In terms of personnel, Dortmund try to keep the first eleven as consistent as possible. Summer signing Roman Burki has established himself as the number one goalkeeper ahead of Roman Weidenfeller, impressing despite his relatively young ‘goalkeeping age’ of 24. In defence, Mats Hummels and Marcel Schmelzer, in particular, look like transformed players and have started every single Bundesliga match thus far. Hummels opened up about his troubles last season, stating in an interview ”I felt and looked very sluggish. My weight was a catastrophe for me. Eating became a vice for me, and because of my frustrations, I fell into a vicious circle.” But now after working with Tuchel on his diet, the 26 year-old revealed that his weight is ‘significantly lower’ and that he’s in a ‘very different shape to 2014’.
The midfield of Julian Weigl, Ilkay Gundogan, Henrikh Mkhitaryan and Shinji Kagawa, like Hummels and Schmelzer have also been ever present in the club’s early Bundesliga campaign.
Weigl, the 20 year-old summer signing from 1860 Munich has settled in quickly at Dortmund and is already becoming a key member of the first team squad. Stationed as the deep lying playmaker, his metronomic passing style combined with his ability to read and intercept danger has become invaluable to the balance of the side, drawing praise from his manager on several occasions. “Julian has made a very good impression the whole time he’s been here” said Tuchel. “He is thrilling us with his briskness and carefree attitude, but at the same time, he displays the ability to learn and to soak things up. He is a totally clear, cordial and open young man.”
After a summer exit looked likely, Gundogan surprised many by signing a contract extension and returning to the side with his injury and weight problems apparently behind him. Recapturing his stunning 2012 form, the German constantly buzzes around the pitch linking everything together. Kagawa, like Gundogan, has excelled in his new free role, floating gracefully in the final third demonstrasting incredible vision and technical ability. His spell at Manchester United was far from pleasant, but after settling back in last season, we are now witnessing the Kagawa of old.
Not only is the form of Gundogan and Kagawa a positive development for Tuchel, but so to is the resurgence of Mkhitaryan. The Armenian struggled last season only scoring five goals, but he already has nine goals and seven assists to his name in all competitions. His new role on the left wing allows him to play wide, but also drift in centrally where he is at his most dangerous. Weigl was mentioned earlier as a key figure in maintaining balance, but Mkhitaryan is also key to that as he typifies the side’s natural tendency to attack via the left, not to mention the ability to utilise his speed on the counter attack.

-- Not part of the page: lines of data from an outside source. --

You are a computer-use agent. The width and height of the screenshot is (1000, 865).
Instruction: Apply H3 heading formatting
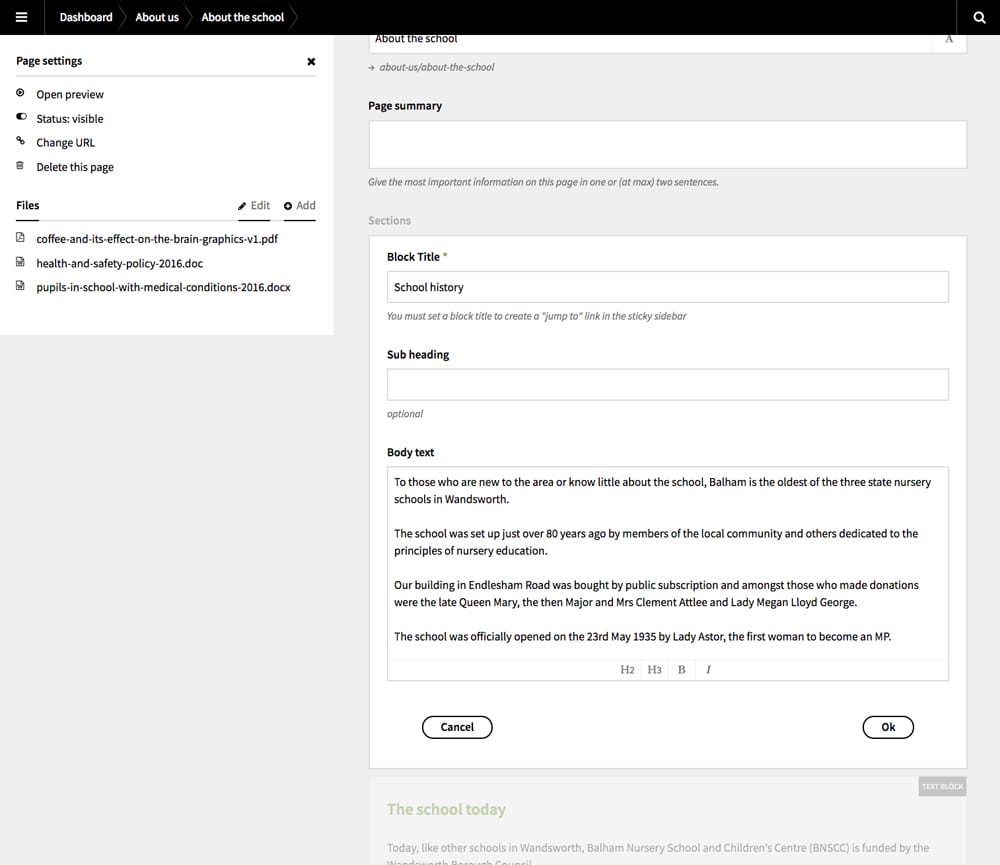click(654, 670)
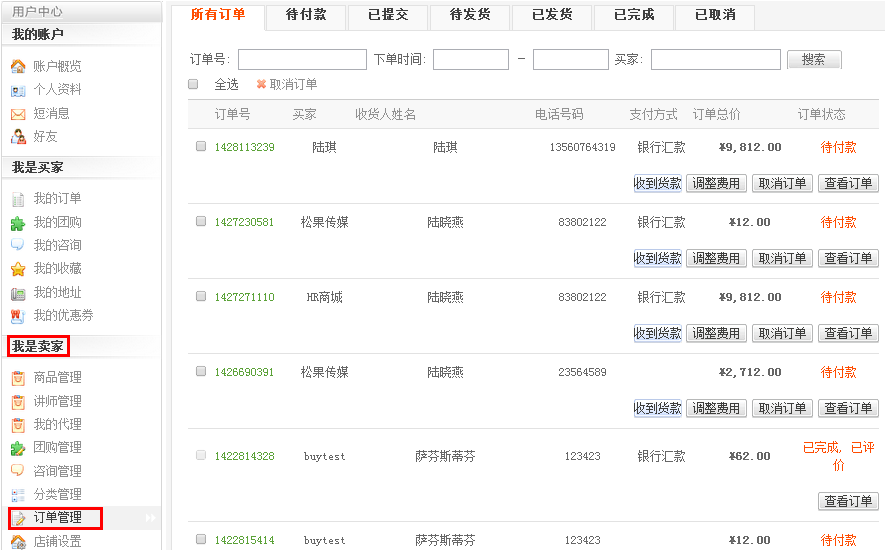The image size is (885, 550).
Task: Click the 买家 buyer input field
Action: [x=715, y=59]
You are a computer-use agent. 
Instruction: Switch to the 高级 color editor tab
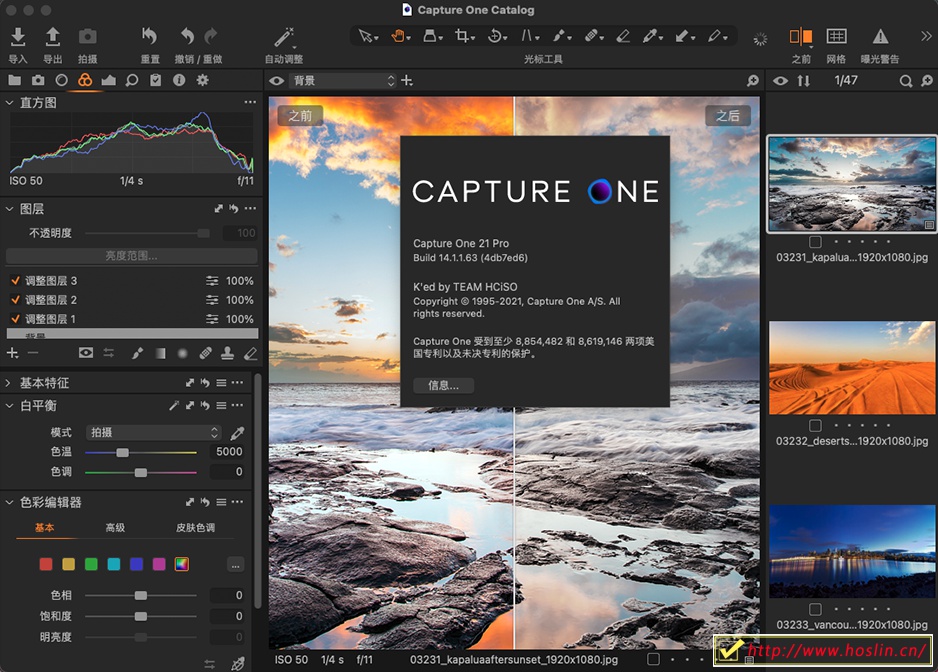tap(115, 528)
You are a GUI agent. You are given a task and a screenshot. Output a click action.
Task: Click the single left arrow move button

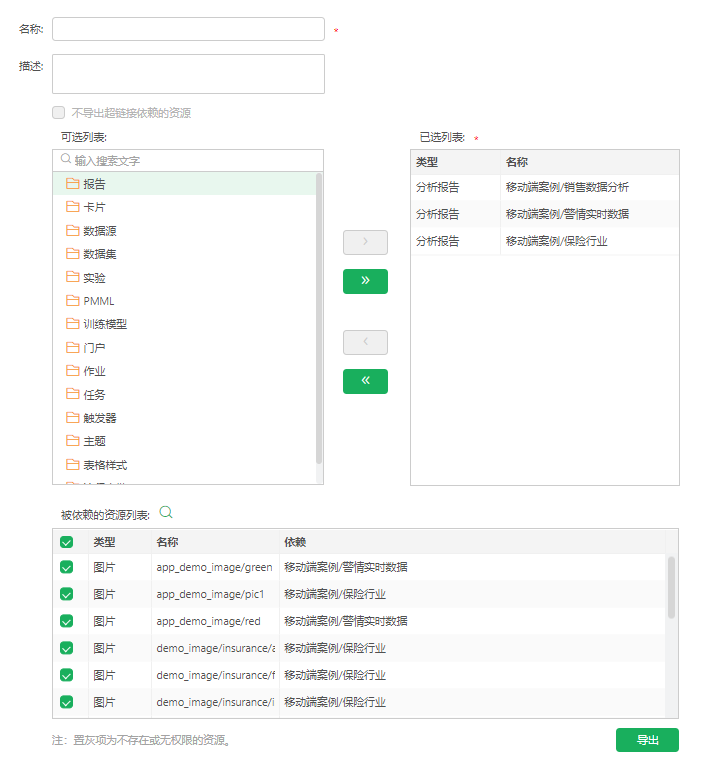pos(365,342)
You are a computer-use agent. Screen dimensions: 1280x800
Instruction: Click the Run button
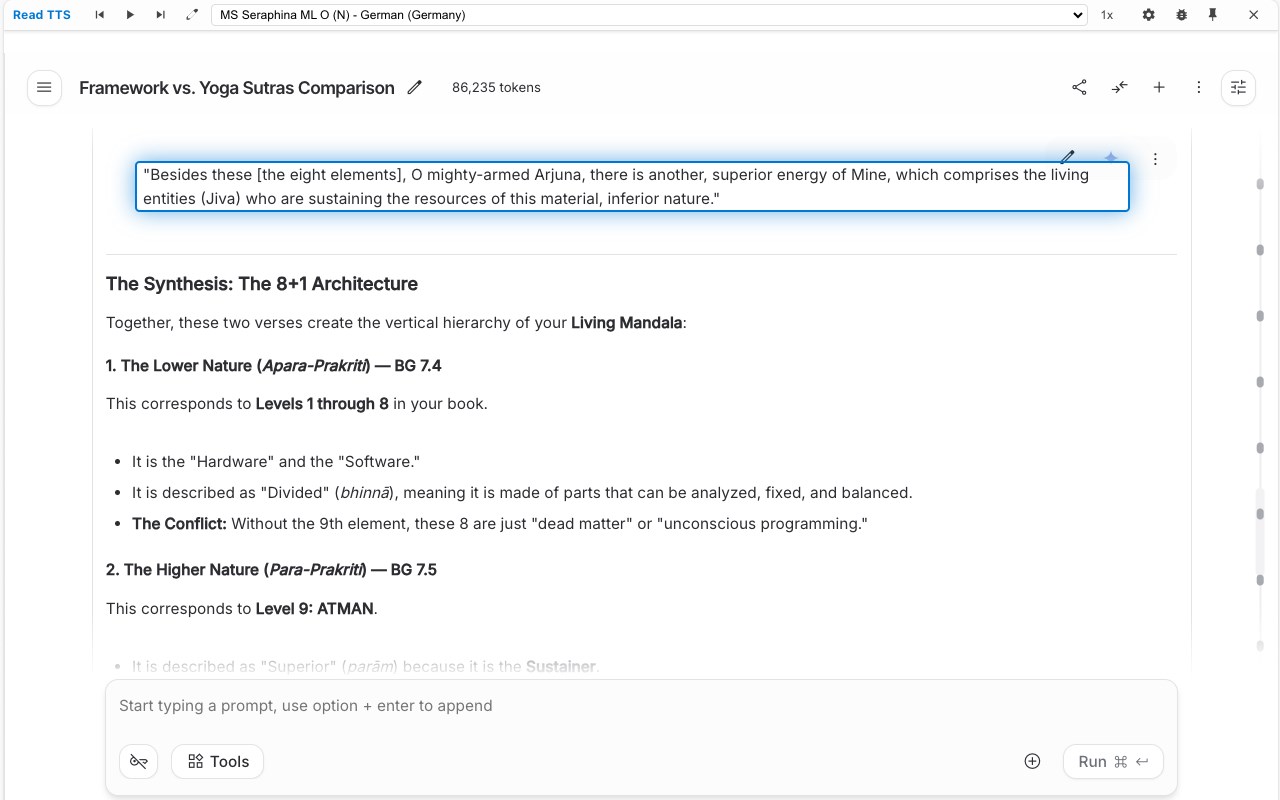pos(1113,761)
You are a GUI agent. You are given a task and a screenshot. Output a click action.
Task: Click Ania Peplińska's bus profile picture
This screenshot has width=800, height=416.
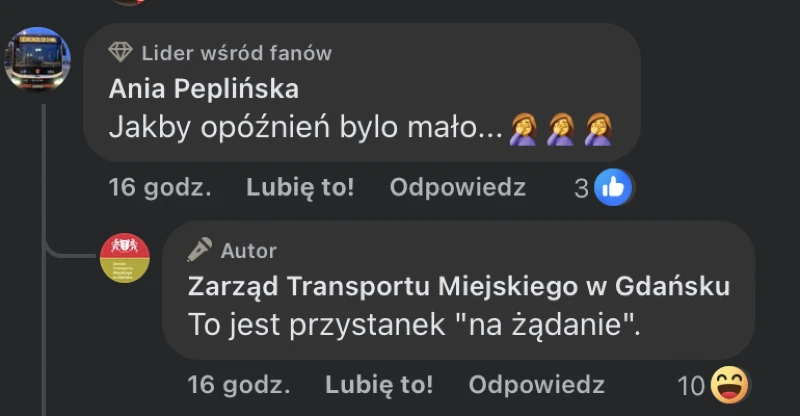[38, 59]
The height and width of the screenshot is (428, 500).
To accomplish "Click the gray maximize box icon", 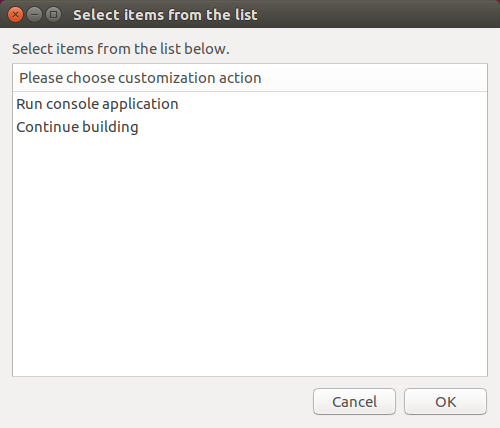I will [53, 15].
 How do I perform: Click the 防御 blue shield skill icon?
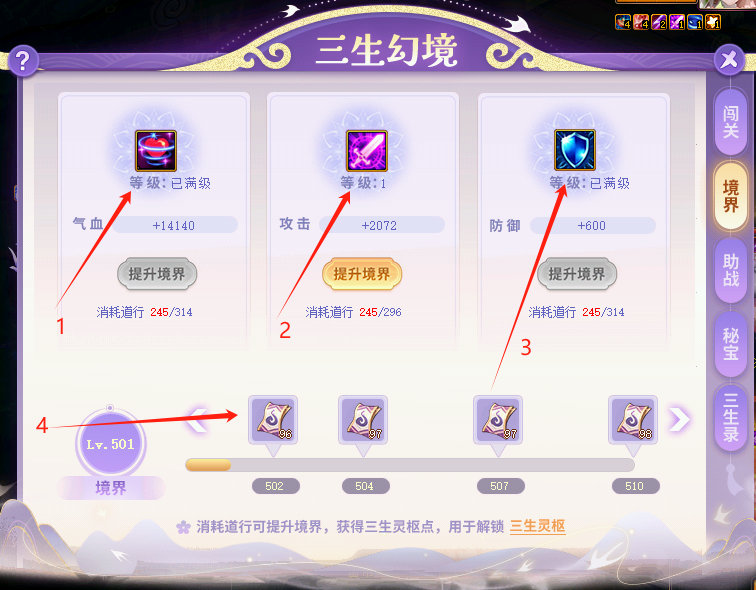[x=575, y=150]
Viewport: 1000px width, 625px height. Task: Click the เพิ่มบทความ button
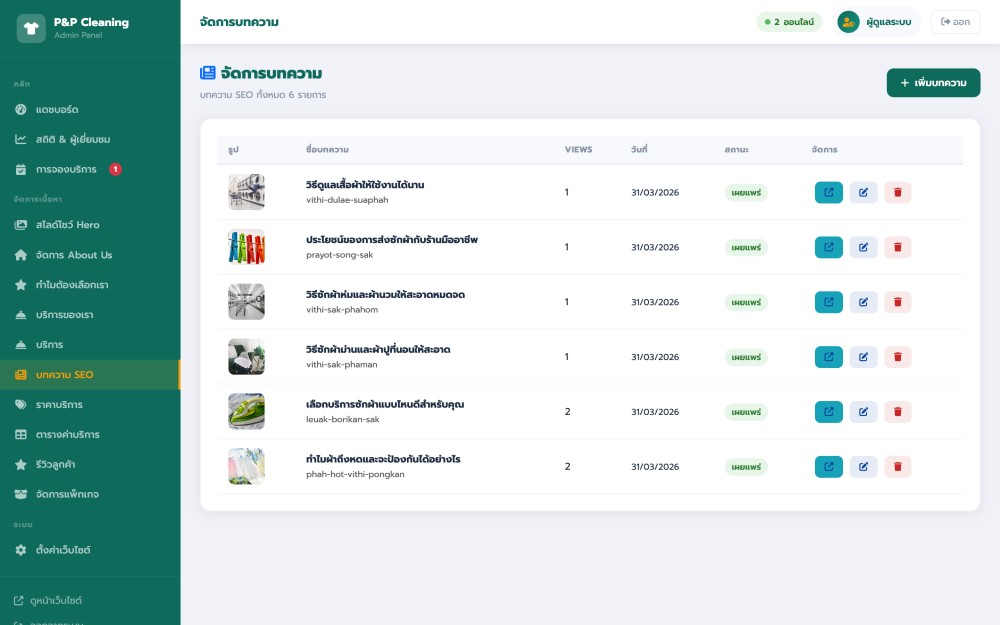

Leading the line is Pierre-Emerick Aubameyang, who is perfect for Tuchel’s new system. Able to run the channels well due to his days as a right winger for Saint Etienne, the Gabonese international’s speed and clever movement makes him a nightmare to defend against, andy the standard of his finishing has improved since his arrival at the the club in 2013. A threat in behind, a good free kick taker and increasingly effective in the air, the €13m fee that Klopp paid for him now looks a bargain.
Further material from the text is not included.